Haftar tem mantido boas relações com o Egito e os Emirados Árabes Unidos e tem fortes ligações a Washington, tendo passado décadas no exílio do regime de Kadhafi nos EUA.
Esta é a primeira vez que oficiais do leste da Líbia se deslocam a Varsóvia, a sede da Frontex.
"Há uma grande pressão de Bruxelas para que a Líbia se envolva neste momento.
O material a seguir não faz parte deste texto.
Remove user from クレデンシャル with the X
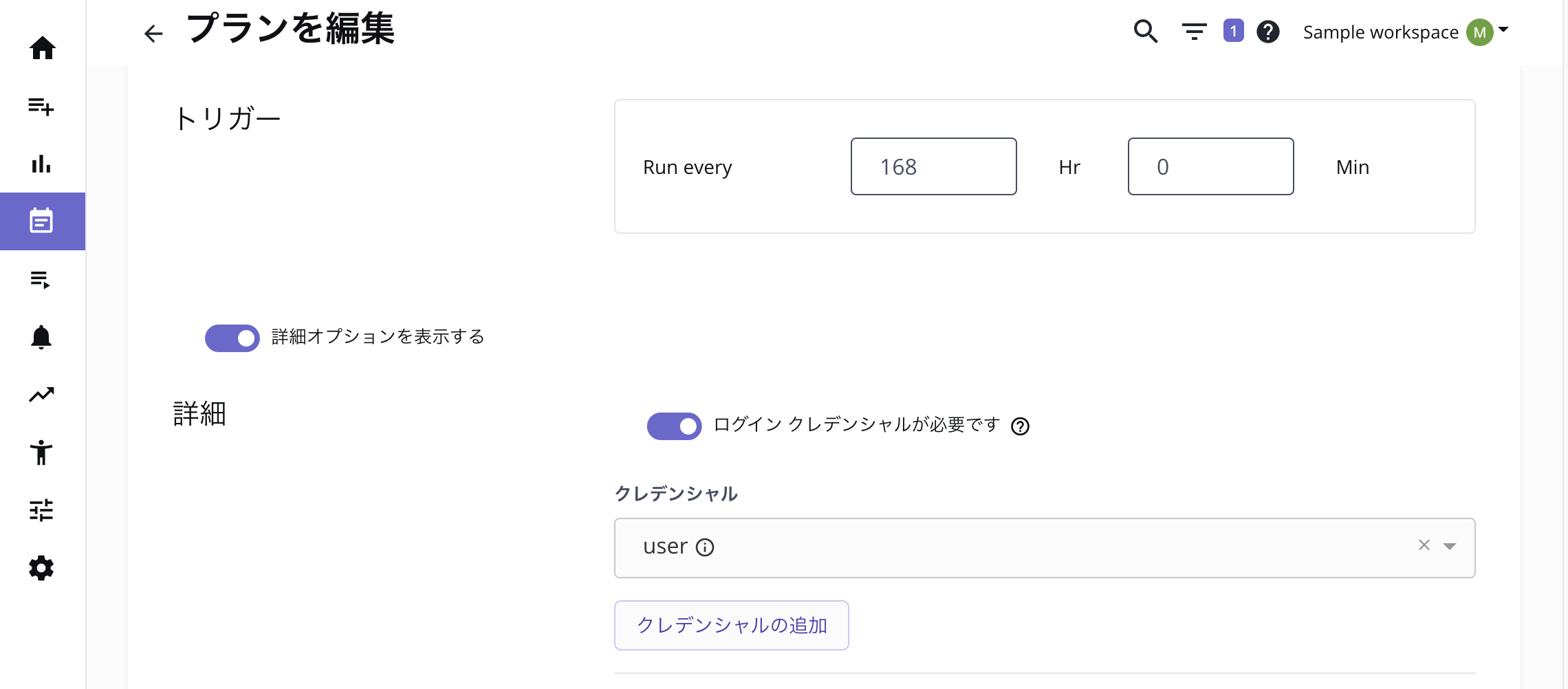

A Frontex fá-lo-á, mas sempre com uma mensagem clara e central: qualquer cooperação deve respeitar os direitos humanos e o Estado de direito", confirmaram dois funcionários da Frontex à Euronews.
Ao contrário da Comissão Europeia, para a Frontex esta foi a "primeira reunião com qualquer funcionário líbio em anos" e é provavelmente a primeira vez que teve contacto com a parte oriental do país, disse um dos dois funcionários da Frontex.
"Não tenho conhecimento de quaisquer contactos anteriores", confirmou a fonte.
"A visita técnica dará à delegação líbia a oportunidade de se familiarizar com o trabalho da Fontex e com o seu papel no apoio aos países da UE nas fronteiras externas", explica o funcionário da Frontex.
Já não é um tabu
A UE tem uma longa tradição de cooperação com as autoridades líbias em matéria de migração, que remonta a 2013, quando foi lançada a Missão de Assistência Fronteiriça na Líbia (EUBAM).
Mas, até à data, esta cooperação tem implicado uma parceria com o governo de Tripoli.
No entanto, numa carta datada de junho de 2025 dirigida aos dirigentes da UE-27, a presidente da Comissão Europeia, Ursula von der Leyen, declarou explicitamente que é necessário trabalhar "com as autoridades do Oeste e do Leste do país" para reforçar a gestão das fronteiras e combater o contrabando de migrantes.
Desde então, a Comissão iniciou uma atividade diplomática, apoiada por alguns países da UE, com as autoridades do Leste.
No entanto, o início desta nova era de empenhamento deparou-se com algumas dificuldades.
Em julho, uma visita a Benghazi do comissário para as Migrações, Magnus Brunner, com os ministros de Itália, Grécia e Malta, acabou num incidente diplomático, com a expulsão de Brunner e dos representantes europeus.
De acordo com um funcionário anónimo que partilhou informações com a Euronews na altura, a delegação europeia recusou-se a posar para uma fotografia com o governo do leste da Líbia, antes de uma reunião com os militares de Haftar.
Em resposta, os representantes do governo ripostaram, declarando o comissário e o ministro "persona non grata" e convidando-os a abandonar o país.
Apesar de os funcionários da UE mencionarem o respeito pelos direitos humanos como parte da abordagem na gestão da migração, as agências das Nações Unidas, as organizações da sociedade civil e os jornalistas têm relatado constantemente abusos sistemáticos, torturas e detenções de migrantes em todas as partes da Líbia e em águas internacionais, com incidentes que envolvem também equipas de salvamento e pescadores.
Em julho, a Amnistia Internacional descreveu o compromisso global entre a UE e a Líbia como "moralmente falido".
"A cooperação moralmente falida da UE com as autoridades líbias no domínio da migração equivale a cumplicidade em violações horríveis dos direitos humanos. As tentativas de travar as partidas a qualquer custo demonstram um total desrespeito pela vida e pela dignidade dos migrantes e refugiados", afirmou a organização.